The request: Present the material from its start through the line containing "(x=392, y=110)" as a JSON list of strings, one string per line and blank lines omitted.

Material shown:
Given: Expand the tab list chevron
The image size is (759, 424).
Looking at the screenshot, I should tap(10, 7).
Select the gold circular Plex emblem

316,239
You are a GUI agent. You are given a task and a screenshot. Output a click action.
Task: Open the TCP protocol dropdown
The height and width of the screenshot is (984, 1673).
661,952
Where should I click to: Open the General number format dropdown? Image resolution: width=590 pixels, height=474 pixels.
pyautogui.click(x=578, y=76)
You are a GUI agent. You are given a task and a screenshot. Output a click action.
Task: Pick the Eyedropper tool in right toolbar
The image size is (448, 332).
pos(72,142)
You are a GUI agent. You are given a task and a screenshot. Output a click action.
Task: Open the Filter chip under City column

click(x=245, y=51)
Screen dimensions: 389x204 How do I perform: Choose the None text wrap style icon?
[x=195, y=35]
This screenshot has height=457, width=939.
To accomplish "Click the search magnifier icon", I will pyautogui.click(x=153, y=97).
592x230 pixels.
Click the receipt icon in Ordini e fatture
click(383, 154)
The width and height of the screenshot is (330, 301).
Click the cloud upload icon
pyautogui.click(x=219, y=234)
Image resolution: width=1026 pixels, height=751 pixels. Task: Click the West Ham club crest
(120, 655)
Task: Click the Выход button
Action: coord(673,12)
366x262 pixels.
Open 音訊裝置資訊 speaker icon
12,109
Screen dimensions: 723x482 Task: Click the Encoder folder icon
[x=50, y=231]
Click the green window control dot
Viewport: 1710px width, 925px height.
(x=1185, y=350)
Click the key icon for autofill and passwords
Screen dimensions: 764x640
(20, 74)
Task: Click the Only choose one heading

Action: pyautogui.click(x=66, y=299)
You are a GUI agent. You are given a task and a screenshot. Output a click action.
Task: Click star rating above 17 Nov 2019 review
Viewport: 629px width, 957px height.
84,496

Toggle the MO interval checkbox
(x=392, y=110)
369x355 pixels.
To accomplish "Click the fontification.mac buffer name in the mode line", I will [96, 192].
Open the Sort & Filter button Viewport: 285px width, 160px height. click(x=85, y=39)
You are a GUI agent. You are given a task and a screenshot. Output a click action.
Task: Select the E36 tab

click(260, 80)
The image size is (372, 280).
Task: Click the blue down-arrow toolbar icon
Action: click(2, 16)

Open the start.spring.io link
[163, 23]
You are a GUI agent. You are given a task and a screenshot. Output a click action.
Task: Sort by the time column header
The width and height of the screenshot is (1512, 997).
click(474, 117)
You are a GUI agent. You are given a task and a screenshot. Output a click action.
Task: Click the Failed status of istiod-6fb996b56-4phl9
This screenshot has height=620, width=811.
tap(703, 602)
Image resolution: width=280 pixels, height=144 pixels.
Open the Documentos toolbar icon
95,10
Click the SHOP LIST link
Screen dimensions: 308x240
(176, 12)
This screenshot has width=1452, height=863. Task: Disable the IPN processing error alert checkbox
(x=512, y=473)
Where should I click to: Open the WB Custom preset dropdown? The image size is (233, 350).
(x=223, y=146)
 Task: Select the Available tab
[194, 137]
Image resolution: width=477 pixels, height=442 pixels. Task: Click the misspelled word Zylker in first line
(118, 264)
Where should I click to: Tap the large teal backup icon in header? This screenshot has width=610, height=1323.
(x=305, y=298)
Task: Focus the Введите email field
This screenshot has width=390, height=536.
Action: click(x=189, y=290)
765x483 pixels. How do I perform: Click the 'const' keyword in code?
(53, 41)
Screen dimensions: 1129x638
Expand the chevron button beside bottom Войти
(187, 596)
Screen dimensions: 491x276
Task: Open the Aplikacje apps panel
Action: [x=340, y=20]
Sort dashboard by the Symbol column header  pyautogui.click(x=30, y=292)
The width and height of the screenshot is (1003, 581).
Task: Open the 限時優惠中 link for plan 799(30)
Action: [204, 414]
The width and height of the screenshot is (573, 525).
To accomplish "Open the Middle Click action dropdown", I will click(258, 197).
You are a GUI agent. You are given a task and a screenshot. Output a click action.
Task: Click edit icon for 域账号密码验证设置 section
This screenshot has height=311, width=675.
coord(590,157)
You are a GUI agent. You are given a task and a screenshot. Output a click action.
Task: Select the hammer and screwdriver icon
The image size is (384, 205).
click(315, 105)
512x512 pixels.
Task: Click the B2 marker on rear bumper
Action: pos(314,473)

Full answer:
[
  "Given: Expand the tab list chevron",
  "The image size is (759, 424).",
  "Looking at the screenshot, I should tap(10, 7).",
  "Select the gold circular Plex emblem",
  "316,239",
  "You are a GUI agent. You are given a task and a screenshot. Output a click action.",
  "Task: Open the TCP protocol dropdown",
  "The height and width of the screenshot is (984, 1673).",
  "661,952",
  "Where should I click to: Open the General number format dropdown? Image resolution: width=590 pixels, height=474 pixels.",
  "pyautogui.click(x=578, y=76)",
  "You are a GUI agent. You are given a task and a screenshot. Output a click action.",
  "Task: Pick the Eyedropper tool in right toolbar",
  "The image size is (448, 332).",
  "pos(72,142)",
  "You are a GUI agent. You are given a task and a screenshot. Output a click action.",
  "Task: Open the Filter chip under City column",
  "click(x=245, y=51)",
  "Screen dimensions: 389x204 How do I perform: Choose the None text wrap style icon?",
  "[x=195, y=35]",
  "This screenshot has height=457, width=939.",
  "To accomplish \"Click the search magnifier icon\", I will pyautogui.click(x=153, y=97).",
  "592x230 pixels.",
  "Click the receipt icon in Ordini e fatture",
  "click(383, 154)",
  "The width and height of the screenshot is (330, 301).",
  "Click the cloud upload icon",
  "pyautogui.click(x=219, y=234)",
  "Image resolution: width=1026 pixels, height=751 pixels. Task: Click the West Ham club crest",
  "(120, 655)",
  "Task: Click the Выход button",
  "Action: coord(673,12)",
  "366x262 pixels.",
  "Open 音訊裝置資訊 speaker icon",
  "12,109",
  "Screen dimensions: 723x482 Task: Click the Encoder folder icon",
  "[x=50, y=231]",
  "Click the green window control dot",
  "Viewport: 1710px width, 925px height.",
  "(x=1185, y=350)",
  "Click the key icon for autofill and passwords",
  "Screen dimensions: 764x640",
  "(20, 74)",
  "Task: Click the Only choose one heading",
  "Action: pyautogui.click(x=66, y=299)",
  "You are a GUI agent. You are given a task and a screenshot. Output a click action.",
  "Task: Click star rating above 17 Nov 2019 review",
  "Viewport: 629px width, 957px height.",
  "84,496",
  "Toggle the MO interval checkbox",
  "(x=392, y=110)"
]